■ EXERCISE DETAILS
Will you write out the entries word for word, from the very start of the entries through the line containing "pos(122,314)", both ends included? Omit the pictures.

■ RECORDS SUPPLIED
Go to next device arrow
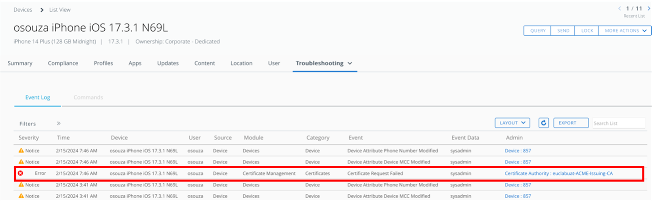This screenshot has height=203, width=653. point(648,8)
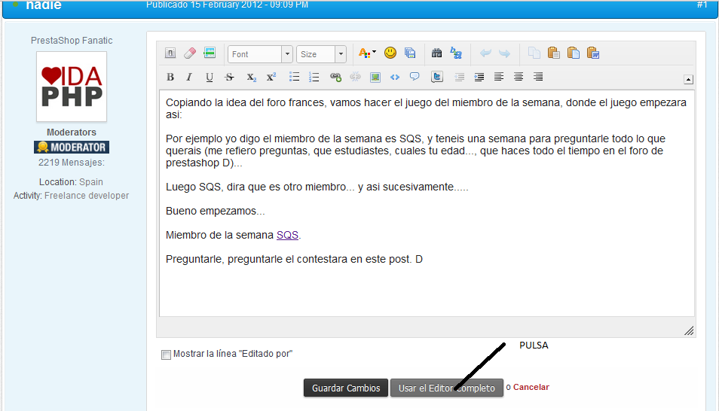This screenshot has height=411, width=719.
Task: Click the eraser remove-format icon
Action: coord(190,53)
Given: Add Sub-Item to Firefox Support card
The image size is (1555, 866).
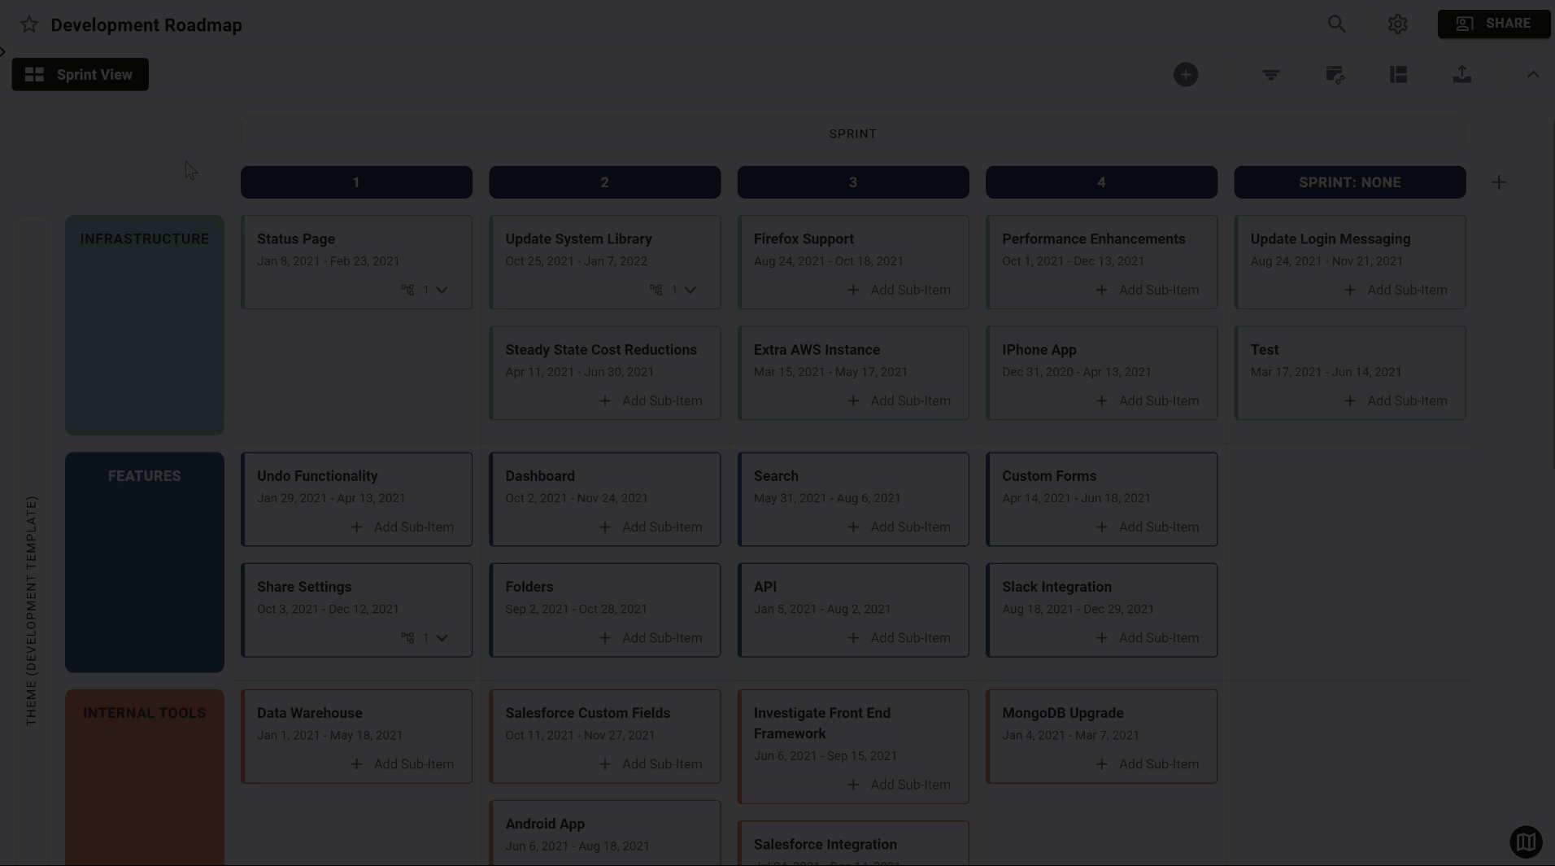Looking at the screenshot, I should coord(899,290).
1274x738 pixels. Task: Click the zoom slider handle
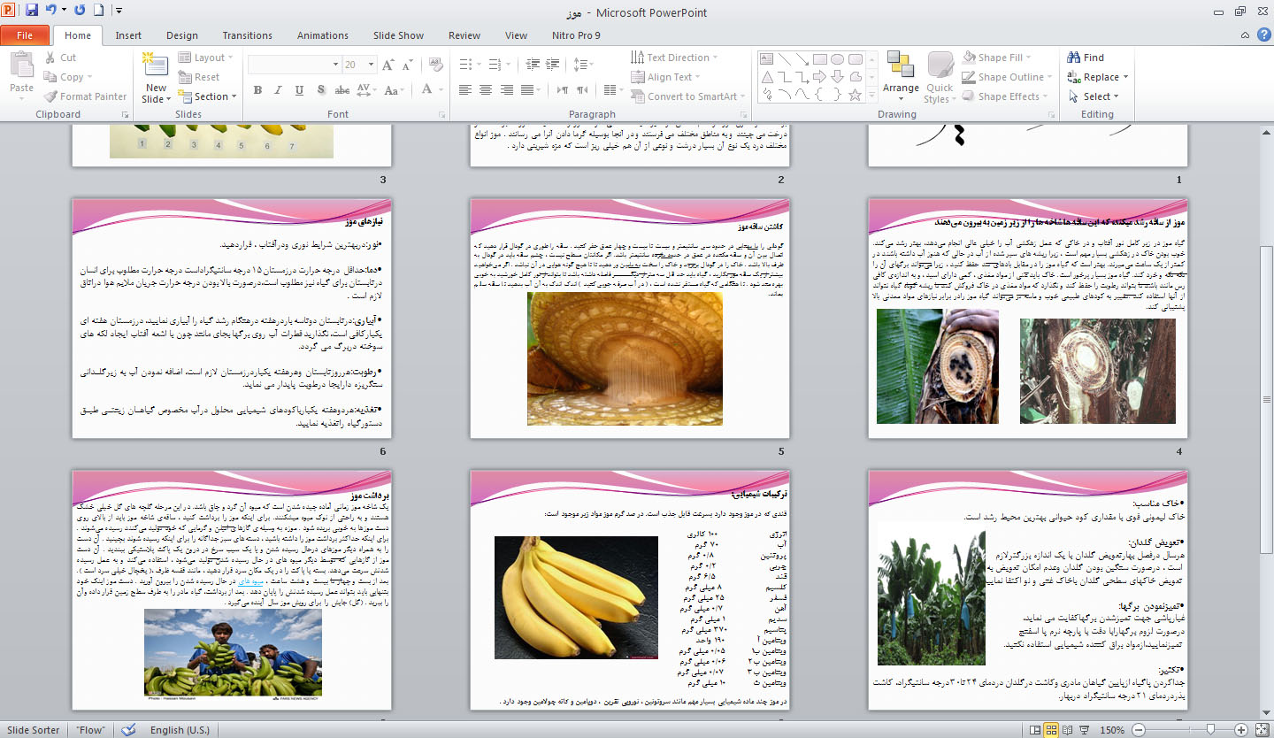1209,730
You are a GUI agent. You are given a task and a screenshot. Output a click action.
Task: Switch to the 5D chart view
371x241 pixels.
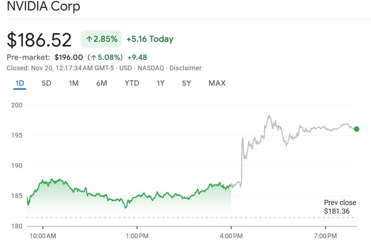[46, 83]
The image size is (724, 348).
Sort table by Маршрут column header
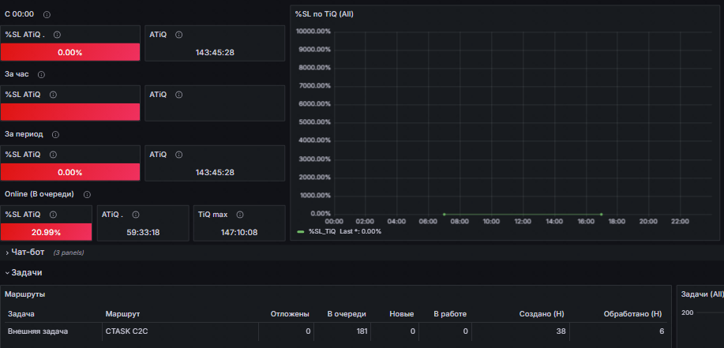pos(122,314)
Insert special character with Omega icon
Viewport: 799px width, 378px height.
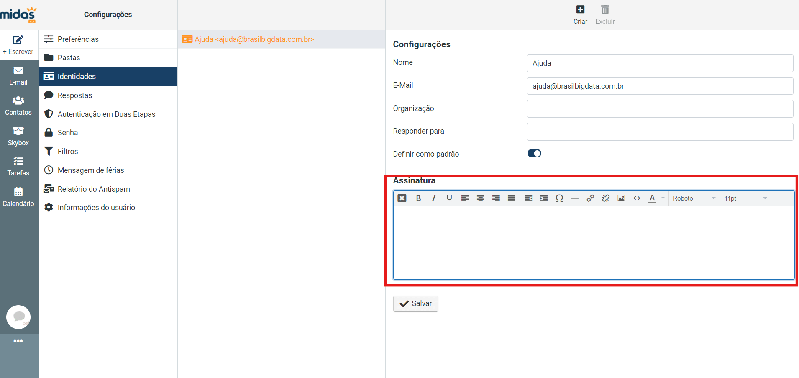coord(559,198)
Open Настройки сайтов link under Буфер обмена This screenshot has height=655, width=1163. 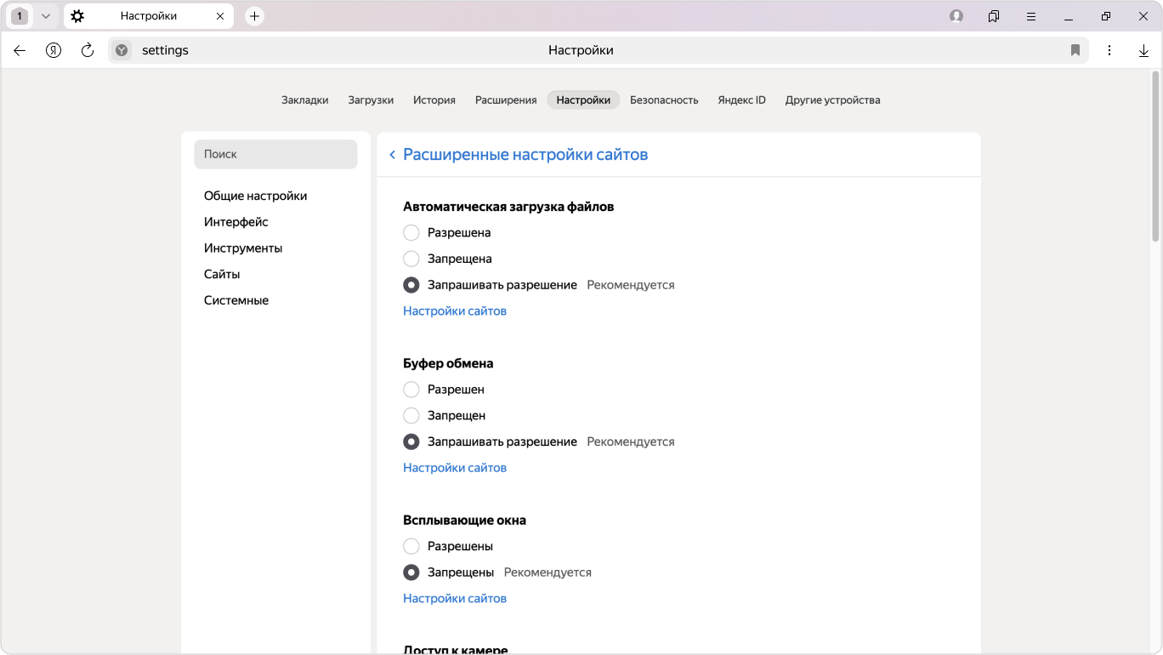coord(455,468)
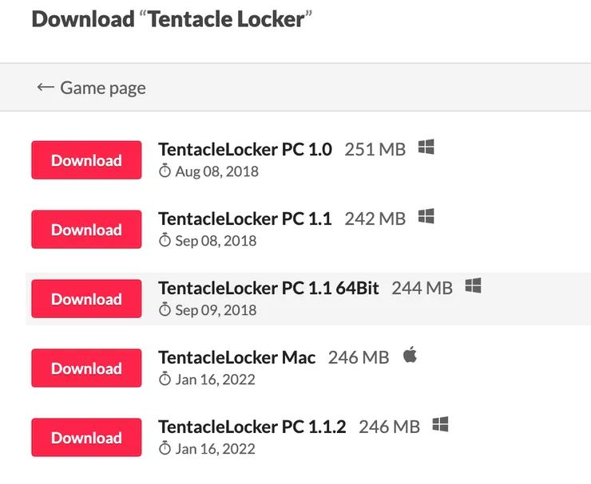Image resolution: width=591 pixels, height=484 pixels.
Task: Go back to the Game page
Action: click(91, 88)
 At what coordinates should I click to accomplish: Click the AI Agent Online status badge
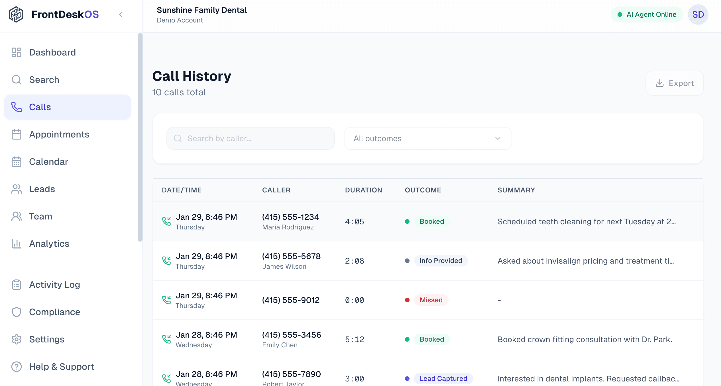pyautogui.click(x=646, y=15)
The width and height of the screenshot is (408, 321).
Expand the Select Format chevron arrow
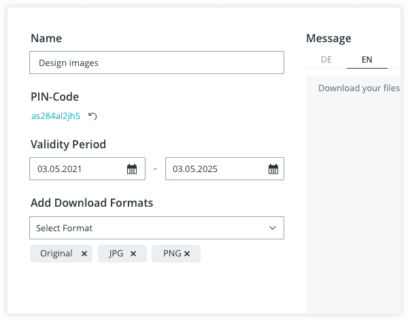click(273, 228)
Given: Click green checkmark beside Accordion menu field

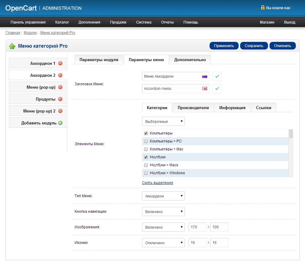Looking at the screenshot, I should coord(217,89).
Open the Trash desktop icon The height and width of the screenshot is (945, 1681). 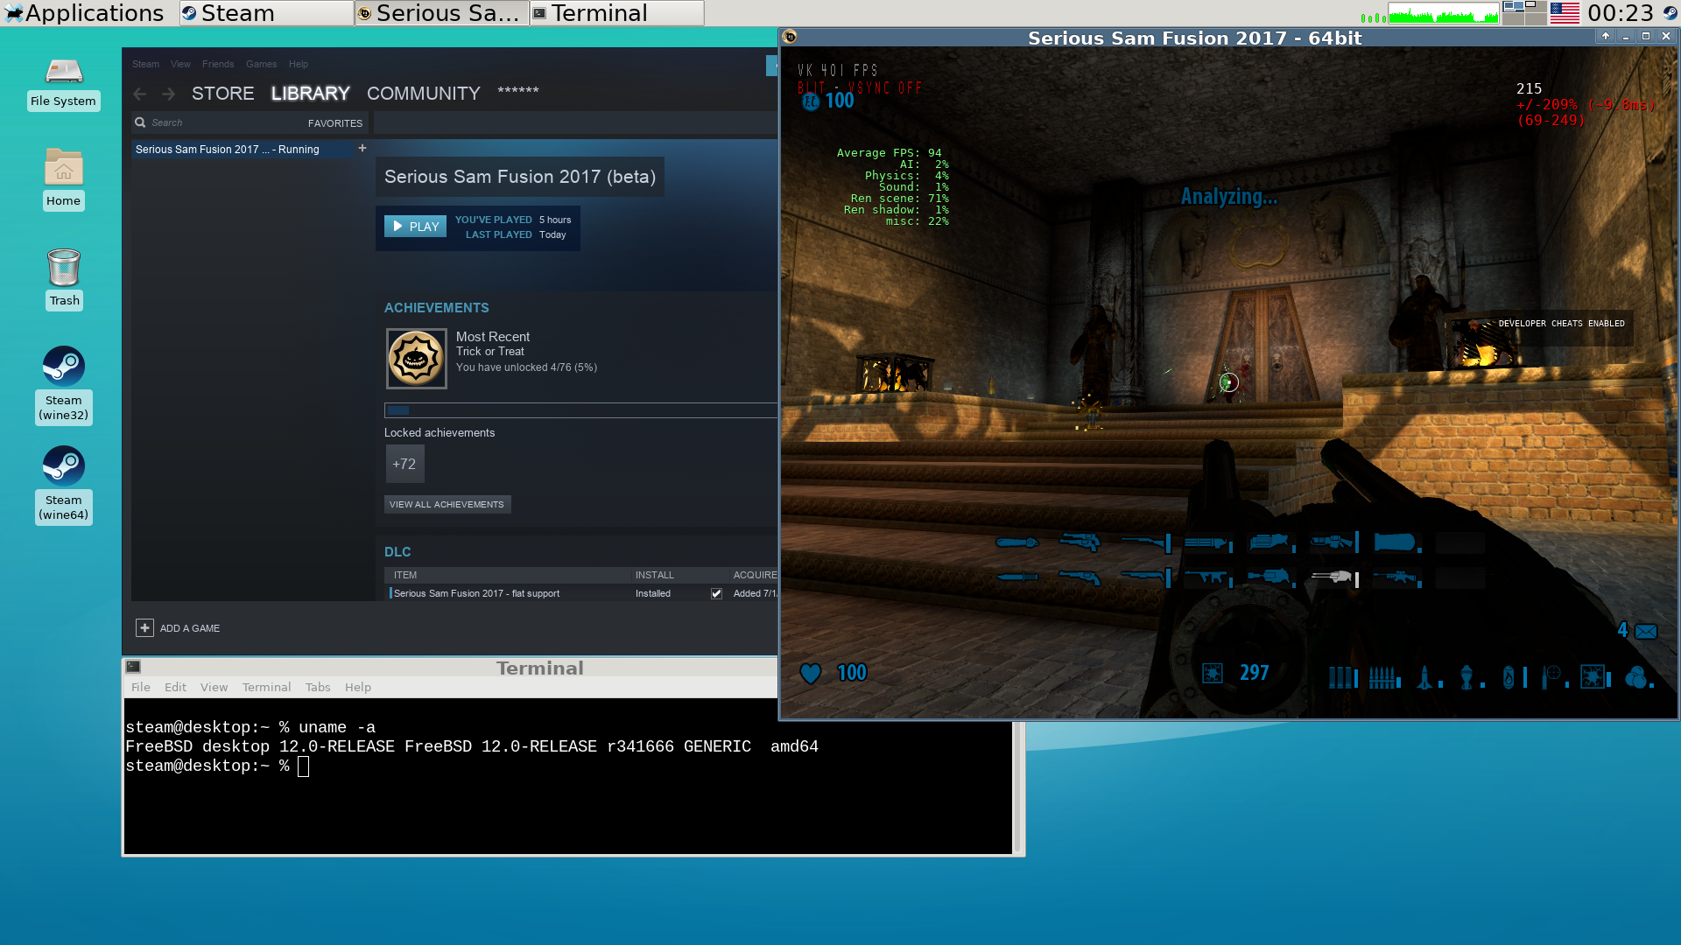[x=63, y=268]
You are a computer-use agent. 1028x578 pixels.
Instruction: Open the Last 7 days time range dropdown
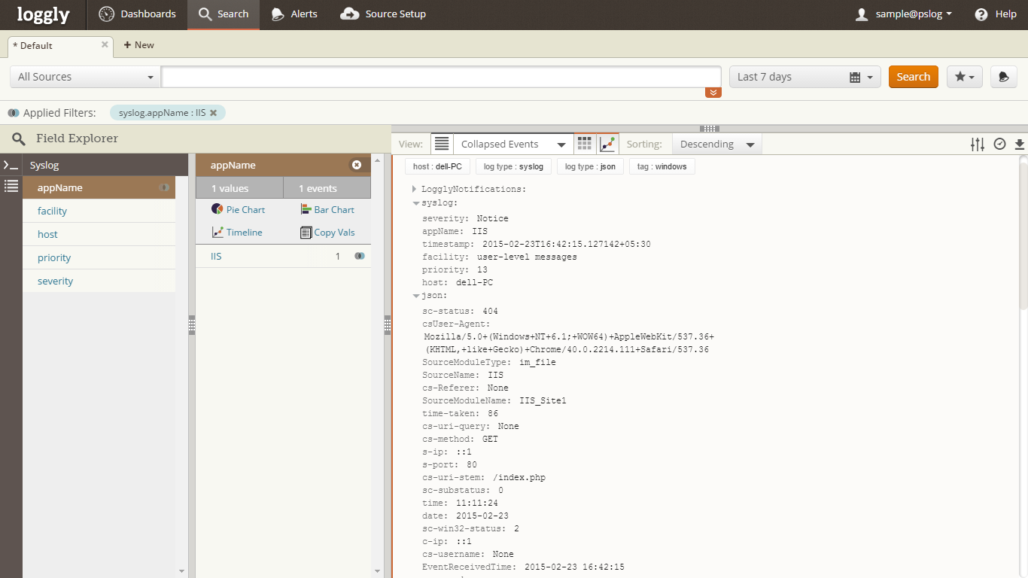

■ FINISHED EXERCISE
Go to next device arrow
This screenshot has height=203, width=653. point(648,8)
This screenshot has height=411, width=719.
Task: Click the eraser remove-format icon
Action: coord(190,53)
Given: Add Sub-Item to Firefox Support card
The image size is (1555, 866).
Looking at the screenshot, I should coord(899,290).
1274x738 pixels. Task: Click the zoom slider handle
1209,730
You are a GUI agent. You are given a task and a screenshot. Output a click action.
Task: Switch to the 5D chart view
371x241 pixels.
[46, 83]
The image size is (724, 348).
Sort table by Маршрут column header
pos(122,314)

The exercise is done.